TEXTE PRÉSENTÉ
◇ ◇ ◇ ◇ ◇ ◇ ◇

Un périgourdin, nommé Jean de La Linde, officier dans ce pays pour le roi d’Angleterre vers la fin du règne d’Henri II, fonda la bastide qui a gardé son nom, et qui est aujourd’hui la petite ville de La Linde, chef-lieu de canton dans l’arrondissement de Bergerac, à quatre lieues à l’est de cette dernière sur la Dordogne. Toutefois, ce nom a été considéré, par l’auteur des Antiquités de Vesonne, comme la reproduction de celui de Diolindum, que l’on trouve mentionné sur l’Itinéraire d’Antonin pour une station entre Villeneuve-d’Agen et Périgueux, route de Bordeaux à Argenton, station que d’Anville et la plupart des géographes placent effectivement à La Linde. Mais si la constation de l’origine moderne de cette bastide ne reposait point sur des titres positifs, elle se déduirait à priori de la régularité de sa structure, qui dénote évidemment une ville neuve du treizième siècle. La Linde partage, en effet, à un degré fort remarquable, avec Montpazier, cette parfaite régularité du tracé. Une charte de franchises et privilèges lui fut octroyée, dès l’année 1267, par Henri III, roi d’Angleterre, et ce titre confirme cette conjecture en exprimant le fait de sa récente fondation. Elle fut vidimée et confirmée, en 1286, par le prince royal Edoaurd, approuvée de nouveau, en 1517, par le roi de France François 1er. Ces documents ont été publiés dans les Annales agricoles et littéraires du département de la Dordogne (1). Voyez l’Histoire de la Guienne, par M. Ducourneau, tome I, page 64, ainsi qu’un article de M. Félix de Verneilh, imprimé, en 1847, dans les Annales archéologiques de Didron, tome VI, deuxième livraison.

 

(1) F.B. La seule mention trouvée de l’histoire de Lalinde dans les numéros antérieurs à 1880 des Annales agricoles et littéraires du département de la Dordogne, est le tome XXVIII de 1867, pages 360 et suivantes dans un article en six parties par M. Dessalles sur l’arrondissement de Bergerac. A noter dans ce même numéro, consultable sur Gallica, N0034163, le droit de réponse exercé par M. de Gourgues qui apporte des précisions et corrections à l’article de Léon Dessalles. Mais en aucun cas les documents cités par Curie Seimbres n’y figurent.

◇ ◇ ◇ ◇ ◇ ◇ ◇

CONSIGNES DE L'EXERCICE
a - Indiquez, s'il vous plaît, si chacune des affirmations suivantes concorde avec le texte sur la bastide de La Linde. Répondez par oui ou par non en citant mot pour mot les mots décisifs du texte : (i) la charte de franchises et privilèges fut octroyée en 1267 par Henri III ; (ii) La Linde se situe à l'ouest de Bergerac ; (iii) François 1er approuva la charte en 1517.
b - Recopiez le passage du texte sur la bastide de La Linde compris entre « (1) F.B. La » et « Seimbres n’y figurent. », ces deux bornes incluses.
Ces entrées proviennent d'une autre source.

[Entrées extraites d'une collection]
◇ ◇ ◇ ◇ ◇ ◇ ◇

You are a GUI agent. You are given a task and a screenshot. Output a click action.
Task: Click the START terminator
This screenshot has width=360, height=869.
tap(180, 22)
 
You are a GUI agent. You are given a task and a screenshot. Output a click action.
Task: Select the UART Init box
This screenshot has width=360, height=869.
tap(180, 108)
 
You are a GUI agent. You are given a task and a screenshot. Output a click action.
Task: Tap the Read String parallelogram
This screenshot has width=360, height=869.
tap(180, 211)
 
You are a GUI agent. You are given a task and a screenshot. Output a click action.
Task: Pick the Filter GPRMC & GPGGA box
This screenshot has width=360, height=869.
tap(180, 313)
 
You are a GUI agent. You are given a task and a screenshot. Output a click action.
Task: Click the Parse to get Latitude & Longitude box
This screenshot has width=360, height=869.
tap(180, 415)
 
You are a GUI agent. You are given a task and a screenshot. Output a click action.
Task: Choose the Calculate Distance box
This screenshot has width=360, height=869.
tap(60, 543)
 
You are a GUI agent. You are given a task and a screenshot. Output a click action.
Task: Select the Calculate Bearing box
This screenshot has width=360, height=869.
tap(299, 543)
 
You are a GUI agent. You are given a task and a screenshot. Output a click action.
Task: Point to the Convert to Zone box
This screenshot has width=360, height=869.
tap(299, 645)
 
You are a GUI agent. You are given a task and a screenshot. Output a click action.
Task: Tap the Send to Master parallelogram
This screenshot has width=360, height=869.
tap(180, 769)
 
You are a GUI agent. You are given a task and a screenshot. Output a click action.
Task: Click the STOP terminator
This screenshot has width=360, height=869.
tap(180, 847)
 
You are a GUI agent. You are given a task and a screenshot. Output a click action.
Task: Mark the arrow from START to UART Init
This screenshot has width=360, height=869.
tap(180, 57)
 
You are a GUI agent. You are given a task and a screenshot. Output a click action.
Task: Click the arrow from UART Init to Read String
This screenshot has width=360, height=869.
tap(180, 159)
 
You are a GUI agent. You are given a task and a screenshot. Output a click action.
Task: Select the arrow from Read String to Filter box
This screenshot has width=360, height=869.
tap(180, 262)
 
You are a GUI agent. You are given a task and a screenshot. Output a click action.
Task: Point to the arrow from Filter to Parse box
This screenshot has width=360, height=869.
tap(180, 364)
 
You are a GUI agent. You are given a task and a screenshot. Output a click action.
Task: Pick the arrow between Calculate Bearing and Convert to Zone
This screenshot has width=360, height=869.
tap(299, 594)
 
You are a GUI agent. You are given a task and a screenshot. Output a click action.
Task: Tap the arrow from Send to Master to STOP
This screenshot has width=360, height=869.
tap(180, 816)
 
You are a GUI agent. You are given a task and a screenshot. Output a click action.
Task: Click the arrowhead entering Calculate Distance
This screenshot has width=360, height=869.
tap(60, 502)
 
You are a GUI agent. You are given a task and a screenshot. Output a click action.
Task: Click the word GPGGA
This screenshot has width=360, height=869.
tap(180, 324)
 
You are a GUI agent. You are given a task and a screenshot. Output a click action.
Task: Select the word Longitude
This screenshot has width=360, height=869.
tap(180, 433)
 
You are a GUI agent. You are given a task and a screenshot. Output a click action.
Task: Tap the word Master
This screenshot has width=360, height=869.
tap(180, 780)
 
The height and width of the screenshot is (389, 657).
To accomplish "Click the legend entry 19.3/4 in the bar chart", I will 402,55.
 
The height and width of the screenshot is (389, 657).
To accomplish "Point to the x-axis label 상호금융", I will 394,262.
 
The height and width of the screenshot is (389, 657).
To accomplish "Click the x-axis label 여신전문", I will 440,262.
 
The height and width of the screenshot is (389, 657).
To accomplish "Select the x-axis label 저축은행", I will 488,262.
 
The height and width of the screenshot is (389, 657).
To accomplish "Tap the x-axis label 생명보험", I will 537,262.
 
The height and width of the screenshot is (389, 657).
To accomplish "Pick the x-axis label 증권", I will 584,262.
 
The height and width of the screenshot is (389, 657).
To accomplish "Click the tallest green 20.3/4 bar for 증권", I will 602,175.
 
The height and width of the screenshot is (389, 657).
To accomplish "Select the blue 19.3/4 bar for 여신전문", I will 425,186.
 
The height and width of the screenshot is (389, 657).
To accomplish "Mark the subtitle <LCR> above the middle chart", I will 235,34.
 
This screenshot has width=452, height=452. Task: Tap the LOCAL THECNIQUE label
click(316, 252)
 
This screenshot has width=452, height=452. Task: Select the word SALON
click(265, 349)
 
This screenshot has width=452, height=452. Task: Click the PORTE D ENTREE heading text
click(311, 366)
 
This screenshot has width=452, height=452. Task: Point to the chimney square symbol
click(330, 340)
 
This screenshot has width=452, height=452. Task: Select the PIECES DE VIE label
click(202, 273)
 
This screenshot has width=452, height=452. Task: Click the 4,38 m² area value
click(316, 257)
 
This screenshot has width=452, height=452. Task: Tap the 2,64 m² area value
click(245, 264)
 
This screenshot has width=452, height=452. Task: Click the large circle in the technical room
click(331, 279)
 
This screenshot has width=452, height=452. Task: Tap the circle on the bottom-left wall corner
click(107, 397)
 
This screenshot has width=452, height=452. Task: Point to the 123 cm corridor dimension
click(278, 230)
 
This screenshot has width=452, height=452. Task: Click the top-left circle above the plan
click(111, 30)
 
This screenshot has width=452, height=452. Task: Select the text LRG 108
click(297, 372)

◇ ◇ ◇ ◇ ◇ ◇ ◇

RÉPONSES PAR TÂCHE
a -
(i) Oui : « Une charte de franchises et privilèges lui fut octroyée, dès l’année 1267, par Henri III, roi d’Angleterre »
(ii) Non : « à quatre lieues à l’est de cette dernière sur la Dordogne »
(iii) Oui : « approuvée de nouveau, en 1517, par le roi de France François 1er »

b -
(1) F.B. La seule mention trouvée de l’histoire de Lalinde dans les numéros antérieurs à 1880 des Annales agricoles et littéraires du département de la Dordogne, est le tome XXVIII de 1867, pages 360 et suivantes dans un article en six parties par M. Dessalles sur l’arrondissement de Bergerac. A noter dans ce même numéro, consultable sur Gallica, N0034163, le droit de réponse exercé par M. de Gourgues qui apporte des précisions et corrections à l’article de Léon Dessalles. Mais en aucun cas les documents cités par Curie Seimbres n’y figurent.